Non è facile fare una valutazione complessiva del rapporto: esso mira a mettere in luce gli aspetti positivi della migrazione e a sfatare luoghi comuni sui suoi aspetti negativi. Propone inoltre politiche che favoriscono la mobilità. Le argomentazioni addotte per convincere il lettore sono però spesso deboli e non sempre è facile seguire la linea del ragionamento. Analizzare in maniera congiunta tutti i tipi di migrazione, qualunque sia l'origine, la destinazione e la causa dello spostamento, pur avendo l'indubbio vantaggio di evitare i rischi della compartimentazione, può creare confusione, dando l'impressione che troppo spesso è difficile stabilire dei nessi causali. Per esempio, la volontà di tenere insieme tutti i paesi di origine e di destinazione, che siano paesi del Nord o del Sud del mondo, in un'unica analisi fa sì che nel rapporto si succedano esempi tratti da paesi estremamente diversi l'uno dall'altro e non permette la necessaria contestualizzazione di alcune dinamiche.

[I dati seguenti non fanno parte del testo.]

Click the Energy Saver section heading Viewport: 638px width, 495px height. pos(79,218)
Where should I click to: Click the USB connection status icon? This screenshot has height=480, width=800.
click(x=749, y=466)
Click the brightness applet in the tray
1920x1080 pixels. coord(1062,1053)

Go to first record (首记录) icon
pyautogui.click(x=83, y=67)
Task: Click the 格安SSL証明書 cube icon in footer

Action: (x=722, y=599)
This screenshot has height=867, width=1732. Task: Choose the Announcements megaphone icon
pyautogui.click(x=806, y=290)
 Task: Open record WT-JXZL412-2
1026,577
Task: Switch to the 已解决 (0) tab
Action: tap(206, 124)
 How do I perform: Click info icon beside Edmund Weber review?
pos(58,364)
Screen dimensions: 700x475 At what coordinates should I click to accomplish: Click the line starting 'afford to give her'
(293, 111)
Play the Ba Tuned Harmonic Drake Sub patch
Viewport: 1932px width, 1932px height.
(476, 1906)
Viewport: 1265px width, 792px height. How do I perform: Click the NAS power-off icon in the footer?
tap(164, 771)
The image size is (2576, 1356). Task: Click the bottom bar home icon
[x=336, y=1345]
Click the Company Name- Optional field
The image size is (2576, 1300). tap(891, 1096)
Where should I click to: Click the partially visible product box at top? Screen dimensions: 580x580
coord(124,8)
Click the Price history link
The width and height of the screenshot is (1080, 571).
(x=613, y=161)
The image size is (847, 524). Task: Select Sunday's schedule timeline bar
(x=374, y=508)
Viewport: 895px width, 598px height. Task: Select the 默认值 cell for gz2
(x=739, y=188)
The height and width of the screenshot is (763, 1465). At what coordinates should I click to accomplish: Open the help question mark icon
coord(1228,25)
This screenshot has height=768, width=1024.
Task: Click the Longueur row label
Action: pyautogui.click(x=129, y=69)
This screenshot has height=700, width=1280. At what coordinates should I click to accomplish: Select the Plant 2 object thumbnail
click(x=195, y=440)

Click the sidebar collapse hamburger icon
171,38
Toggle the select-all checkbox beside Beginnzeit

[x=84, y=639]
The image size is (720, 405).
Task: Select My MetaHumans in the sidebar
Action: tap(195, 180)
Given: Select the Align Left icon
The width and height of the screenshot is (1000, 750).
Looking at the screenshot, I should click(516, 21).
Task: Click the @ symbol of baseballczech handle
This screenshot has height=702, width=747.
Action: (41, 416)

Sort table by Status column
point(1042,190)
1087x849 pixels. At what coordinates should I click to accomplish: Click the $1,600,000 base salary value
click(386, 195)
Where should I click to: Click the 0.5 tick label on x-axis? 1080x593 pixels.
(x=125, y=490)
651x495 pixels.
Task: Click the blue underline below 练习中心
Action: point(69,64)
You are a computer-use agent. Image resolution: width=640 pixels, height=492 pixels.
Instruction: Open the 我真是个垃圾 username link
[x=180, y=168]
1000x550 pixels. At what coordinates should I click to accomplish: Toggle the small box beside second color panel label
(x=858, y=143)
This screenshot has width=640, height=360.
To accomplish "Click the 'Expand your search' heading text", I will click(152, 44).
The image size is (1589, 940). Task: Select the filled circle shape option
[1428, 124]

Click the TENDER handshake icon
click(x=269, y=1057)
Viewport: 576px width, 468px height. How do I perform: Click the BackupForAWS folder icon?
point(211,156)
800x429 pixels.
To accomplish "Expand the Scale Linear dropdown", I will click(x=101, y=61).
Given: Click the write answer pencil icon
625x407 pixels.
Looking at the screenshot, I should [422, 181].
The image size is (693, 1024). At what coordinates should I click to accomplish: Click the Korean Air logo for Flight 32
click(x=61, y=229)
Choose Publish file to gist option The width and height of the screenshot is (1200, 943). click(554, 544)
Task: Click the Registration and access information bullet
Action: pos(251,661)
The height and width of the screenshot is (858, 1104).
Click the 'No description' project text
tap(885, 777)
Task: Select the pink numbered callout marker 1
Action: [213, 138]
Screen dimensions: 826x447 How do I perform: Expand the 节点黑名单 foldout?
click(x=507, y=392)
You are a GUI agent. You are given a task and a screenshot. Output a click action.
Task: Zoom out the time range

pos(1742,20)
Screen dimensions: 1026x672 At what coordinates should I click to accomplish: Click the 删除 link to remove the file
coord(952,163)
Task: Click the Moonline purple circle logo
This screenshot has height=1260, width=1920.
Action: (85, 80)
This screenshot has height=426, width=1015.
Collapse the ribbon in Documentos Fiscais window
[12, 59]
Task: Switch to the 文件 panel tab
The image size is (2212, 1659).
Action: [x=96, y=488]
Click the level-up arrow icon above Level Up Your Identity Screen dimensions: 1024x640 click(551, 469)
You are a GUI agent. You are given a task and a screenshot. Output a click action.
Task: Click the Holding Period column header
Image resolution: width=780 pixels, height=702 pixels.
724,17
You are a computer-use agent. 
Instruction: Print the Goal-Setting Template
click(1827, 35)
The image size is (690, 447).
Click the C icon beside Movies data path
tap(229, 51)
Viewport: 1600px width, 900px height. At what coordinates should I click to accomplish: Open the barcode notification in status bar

Alcune riflessioni, come quelle sulle conseguenze della migrazione altamente qualificata e sull'impatto delle rimesse sui paesi di origine, o quelle sull'impatto fiscale dell'immigrazione, sono di carattere generico e offrono pochi riferimenti bibliografici: lo scopo degli autori è probabilmente quello di fugare i dubbi rispetto all'impatto positivo della mobilità, ma evitando di scavare a fondo su certe questioni, essi ottengono l'effetto contrario di sottoporsi a facili critiche.

Infine, i toni decisi e chiari che troviamo nell'incipit del rapporto lasciano a poco a poco il posto ad un argomentare particolarmente accorto, che sembra essere stato limato e smussato. Si fanno continui richiami al realismo politico, all'importanza per i governi che vogliono modificare le politiche migratorie di garantirsi il consenso elettorale, trattandosi di un tema particolarmente delicato. Sorprende che non venga usata l'argomentazione della scarsa efficacia delle politiche restrittive, che invece dovrebbe essere dominante in qualunque lavoro che miri a promuoverne l'abbattimento. Sorprende anche che nel criticare le politiche dei paesi di destinazione non si faccia alcun accenno al reato di clandestinità, introdotto in Italia di recente, ma presente per esempio anche in Gran Bretagna, in Germania e in Francia. La previsione di tale reato non è forse un ledere manifestamente alla libertà di movimento, che in questo rapporto viene difesa a spada tratta sin dalle prime pagine? E' chiaro che, data l'elevata sensibilità politica dell'argomento, il rapporto fatica a mantenere l'equilibrio tra le posizioni che vorrebbe prendere e il tentativo di essere politicamente corretto. In definitiva, ci sentiamo di dire che, seppure le intenzioni del rapporto siano molto buone, esso sembra mancare un po' di coraggio e di efficacia.